Request a:
From the entries, extract the lines starting at the one that contains "Where should I click to: Click the Data" and ending at the one that contains "This screenshot has height=513, width=740.". Repeat them exactly, both ends included.

Text block:
However if there is no need for fallback value - could be like conditional addition of a string or a character, then it's shorter to use +[undefined]

'a:'+('qwe'[3]||'') // returns 'a:'
'a:'+['qwe'[3]]     // returns 'a:'

// All of these variations will print "a:" for i=1
'a:'+('°'[i%2]||'')
'a:'+(i%2?'':'°')
'a:'+['°'[i%2]]

[!] This can be useful for conditional printing as well. [!]

Shorter for range loop

These are (to my knowledge) the shortest ways to loop from 0 to n-1 of the form: for(i in ???)print(i). All are either equal to or shorter than the standard for(i=0;i<???;)print(i++) equivalents.

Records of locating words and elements
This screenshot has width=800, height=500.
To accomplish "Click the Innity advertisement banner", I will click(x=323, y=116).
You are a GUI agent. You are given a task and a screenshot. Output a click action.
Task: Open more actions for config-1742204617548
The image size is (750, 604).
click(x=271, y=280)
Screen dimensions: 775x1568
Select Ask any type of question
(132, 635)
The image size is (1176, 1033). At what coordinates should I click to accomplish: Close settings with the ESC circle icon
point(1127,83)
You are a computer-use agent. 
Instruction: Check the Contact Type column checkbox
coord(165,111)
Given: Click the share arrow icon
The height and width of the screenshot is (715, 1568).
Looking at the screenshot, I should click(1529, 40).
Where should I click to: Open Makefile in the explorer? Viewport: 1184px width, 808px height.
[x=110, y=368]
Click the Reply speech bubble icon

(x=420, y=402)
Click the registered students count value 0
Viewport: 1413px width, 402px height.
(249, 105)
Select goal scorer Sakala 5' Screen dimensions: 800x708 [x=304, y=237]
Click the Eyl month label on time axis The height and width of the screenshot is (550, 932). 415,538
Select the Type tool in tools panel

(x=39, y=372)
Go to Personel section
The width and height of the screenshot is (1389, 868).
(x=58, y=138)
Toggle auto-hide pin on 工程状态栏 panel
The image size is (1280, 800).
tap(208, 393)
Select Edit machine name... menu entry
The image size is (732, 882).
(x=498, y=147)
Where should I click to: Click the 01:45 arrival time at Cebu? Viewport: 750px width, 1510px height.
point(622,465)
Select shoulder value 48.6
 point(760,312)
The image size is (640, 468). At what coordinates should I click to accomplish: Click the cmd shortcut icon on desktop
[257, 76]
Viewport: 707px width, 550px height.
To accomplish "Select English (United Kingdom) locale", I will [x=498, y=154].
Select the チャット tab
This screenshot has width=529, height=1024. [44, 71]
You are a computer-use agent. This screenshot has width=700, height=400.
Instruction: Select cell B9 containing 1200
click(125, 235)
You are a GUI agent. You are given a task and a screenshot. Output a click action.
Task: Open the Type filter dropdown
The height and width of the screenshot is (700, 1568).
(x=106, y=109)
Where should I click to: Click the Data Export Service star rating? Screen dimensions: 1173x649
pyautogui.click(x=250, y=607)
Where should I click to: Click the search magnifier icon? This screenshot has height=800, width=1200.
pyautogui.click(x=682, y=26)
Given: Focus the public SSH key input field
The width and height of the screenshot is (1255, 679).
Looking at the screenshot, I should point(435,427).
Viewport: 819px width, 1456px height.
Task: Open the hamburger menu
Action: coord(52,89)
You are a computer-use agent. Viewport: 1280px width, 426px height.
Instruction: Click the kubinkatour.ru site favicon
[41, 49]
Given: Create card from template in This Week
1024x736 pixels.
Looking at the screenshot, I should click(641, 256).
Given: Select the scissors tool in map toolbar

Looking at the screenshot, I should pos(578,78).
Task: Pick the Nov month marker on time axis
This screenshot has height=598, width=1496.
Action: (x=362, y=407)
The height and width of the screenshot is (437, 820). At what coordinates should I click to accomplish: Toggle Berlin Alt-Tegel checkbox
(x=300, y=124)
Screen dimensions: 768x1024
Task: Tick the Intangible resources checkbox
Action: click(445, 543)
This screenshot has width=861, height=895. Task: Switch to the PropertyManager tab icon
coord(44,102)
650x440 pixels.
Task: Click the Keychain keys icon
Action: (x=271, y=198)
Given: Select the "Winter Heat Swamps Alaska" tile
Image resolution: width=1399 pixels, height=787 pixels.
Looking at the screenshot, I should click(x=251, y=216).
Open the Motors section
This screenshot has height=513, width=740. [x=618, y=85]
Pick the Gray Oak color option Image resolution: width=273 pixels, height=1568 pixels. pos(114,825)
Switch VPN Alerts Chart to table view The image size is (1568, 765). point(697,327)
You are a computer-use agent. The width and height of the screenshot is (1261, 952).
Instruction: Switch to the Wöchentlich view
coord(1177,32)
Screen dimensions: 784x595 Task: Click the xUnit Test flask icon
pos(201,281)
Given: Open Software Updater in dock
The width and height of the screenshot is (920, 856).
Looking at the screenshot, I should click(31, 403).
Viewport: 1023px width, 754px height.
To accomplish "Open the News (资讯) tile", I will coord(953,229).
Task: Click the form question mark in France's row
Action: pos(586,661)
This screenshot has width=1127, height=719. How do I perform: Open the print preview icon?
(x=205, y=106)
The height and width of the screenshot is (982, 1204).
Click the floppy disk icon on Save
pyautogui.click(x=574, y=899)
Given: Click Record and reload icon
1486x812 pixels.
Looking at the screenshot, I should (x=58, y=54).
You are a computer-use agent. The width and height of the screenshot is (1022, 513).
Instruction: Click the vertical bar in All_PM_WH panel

Request b:
In the JavaScript golfing tips, what does the comment say all of the variations print for i=1?

Task answer a:
Where should I click to: Click the Data Export Service star rating? Screen dimensions: 1173x649
pyautogui.click(x=250, y=607)
Where should I click to: Click the search magnifier icon? This screenshot has height=800, width=1200.
pyautogui.click(x=682, y=26)
Given: Focus the public SSH key input field
The width and height of the screenshot is (1255, 679).
Looking at the screenshot, I should point(435,427).
Viewport: 819px width, 1456px height.
Task: Open the hamburger menu
Action: coord(52,89)
You are a computer-use agent. Viewport: 1280px width, 426px height.
Instruction: Click the kubinkatour.ru site favicon
[41, 49]
Given: Create card from template in This Week
1024x736 pixels.
Looking at the screenshot, I should click(641, 256).
Given: Select the scissors tool in map toolbar

Looking at the screenshot, I should pos(578,78).
Task: Pick the Nov month marker on time axis
This screenshot has height=598, width=1496.
Action: (x=362, y=407)
The height and width of the screenshot is (437, 820). At what coordinates should I click to accomplish: Toggle Berlin Alt-Tegel checkbox
(x=300, y=124)
Screen dimensions: 768x1024
Task: Tick the Intangible resources checkbox
Action: click(445, 543)
This screenshot has width=861, height=895. Task: Switch to the PropertyManager tab icon
coord(44,102)
650x440 pixels.
Task: Click the Keychain keys icon
Action: (x=271, y=198)
Given: Select the "Winter Heat Swamps Alaska" tile
Image resolution: width=1399 pixels, height=787 pixels.
Looking at the screenshot, I should click(x=251, y=216).
Open the Motors section
This screenshot has height=513, width=740. [x=618, y=85]

Task answer b:
They print "a:".